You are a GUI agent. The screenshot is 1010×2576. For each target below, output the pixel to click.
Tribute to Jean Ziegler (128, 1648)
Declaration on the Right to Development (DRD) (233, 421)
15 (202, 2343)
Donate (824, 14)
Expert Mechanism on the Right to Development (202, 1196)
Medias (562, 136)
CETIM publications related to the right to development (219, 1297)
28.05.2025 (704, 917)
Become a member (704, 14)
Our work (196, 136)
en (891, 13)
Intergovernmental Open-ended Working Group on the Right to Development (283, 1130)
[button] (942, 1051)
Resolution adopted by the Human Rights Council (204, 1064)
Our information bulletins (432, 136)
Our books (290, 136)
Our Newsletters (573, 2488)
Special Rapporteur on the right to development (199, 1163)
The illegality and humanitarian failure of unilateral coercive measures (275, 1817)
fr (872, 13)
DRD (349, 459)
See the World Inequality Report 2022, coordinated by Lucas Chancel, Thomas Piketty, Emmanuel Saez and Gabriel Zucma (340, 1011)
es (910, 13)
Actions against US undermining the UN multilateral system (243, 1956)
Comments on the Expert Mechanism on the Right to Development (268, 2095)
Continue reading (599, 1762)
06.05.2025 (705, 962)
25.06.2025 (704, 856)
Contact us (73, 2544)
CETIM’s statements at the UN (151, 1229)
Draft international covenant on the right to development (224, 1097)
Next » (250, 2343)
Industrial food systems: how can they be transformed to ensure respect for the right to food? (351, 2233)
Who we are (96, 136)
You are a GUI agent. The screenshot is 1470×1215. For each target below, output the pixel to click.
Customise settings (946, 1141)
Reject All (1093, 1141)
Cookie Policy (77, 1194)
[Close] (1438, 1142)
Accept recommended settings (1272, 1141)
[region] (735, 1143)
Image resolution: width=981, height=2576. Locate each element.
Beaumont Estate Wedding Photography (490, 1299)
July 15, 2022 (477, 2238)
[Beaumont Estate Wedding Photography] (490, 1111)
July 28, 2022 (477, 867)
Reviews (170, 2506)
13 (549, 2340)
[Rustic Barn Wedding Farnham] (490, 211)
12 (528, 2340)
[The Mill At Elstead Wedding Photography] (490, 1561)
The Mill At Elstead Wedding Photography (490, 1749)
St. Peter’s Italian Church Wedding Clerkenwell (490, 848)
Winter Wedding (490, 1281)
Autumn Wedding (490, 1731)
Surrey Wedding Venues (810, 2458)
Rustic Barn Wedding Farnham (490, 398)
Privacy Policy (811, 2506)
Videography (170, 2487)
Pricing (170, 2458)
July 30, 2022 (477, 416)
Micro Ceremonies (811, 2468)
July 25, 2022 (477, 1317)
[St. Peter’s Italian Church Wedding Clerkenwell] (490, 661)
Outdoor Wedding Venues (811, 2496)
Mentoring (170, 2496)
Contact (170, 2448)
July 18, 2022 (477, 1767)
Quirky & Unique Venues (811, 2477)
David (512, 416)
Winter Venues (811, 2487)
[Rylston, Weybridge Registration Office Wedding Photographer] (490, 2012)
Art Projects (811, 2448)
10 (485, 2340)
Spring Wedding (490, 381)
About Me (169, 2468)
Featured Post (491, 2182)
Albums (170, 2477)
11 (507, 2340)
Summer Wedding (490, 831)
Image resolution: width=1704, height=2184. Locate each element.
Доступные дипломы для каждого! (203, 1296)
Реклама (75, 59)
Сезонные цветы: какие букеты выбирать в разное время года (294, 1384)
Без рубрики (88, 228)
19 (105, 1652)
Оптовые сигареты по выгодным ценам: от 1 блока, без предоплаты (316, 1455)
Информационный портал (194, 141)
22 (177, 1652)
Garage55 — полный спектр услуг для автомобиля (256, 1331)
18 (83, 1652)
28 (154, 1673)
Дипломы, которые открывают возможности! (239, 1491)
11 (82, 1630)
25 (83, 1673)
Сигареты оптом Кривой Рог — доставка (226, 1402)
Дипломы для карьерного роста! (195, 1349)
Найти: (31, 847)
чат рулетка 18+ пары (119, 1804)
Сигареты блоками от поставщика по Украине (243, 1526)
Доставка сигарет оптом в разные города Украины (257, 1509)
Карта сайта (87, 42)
***
→ Problem requirements
Leave out every line after the one with "Donate (824, 14)". Reproduce the material above exactly from its first line through that line.

→ Result of this exercise
You are a GUI agent. The screenshot is 1010×2576. For each target below, output the pixel to click.
Tribute to Jean Ziegler (128, 1648)
Declaration on the Right to Development (DRD) (233, 421)
15 (202, 2343)
Donate (824, 14)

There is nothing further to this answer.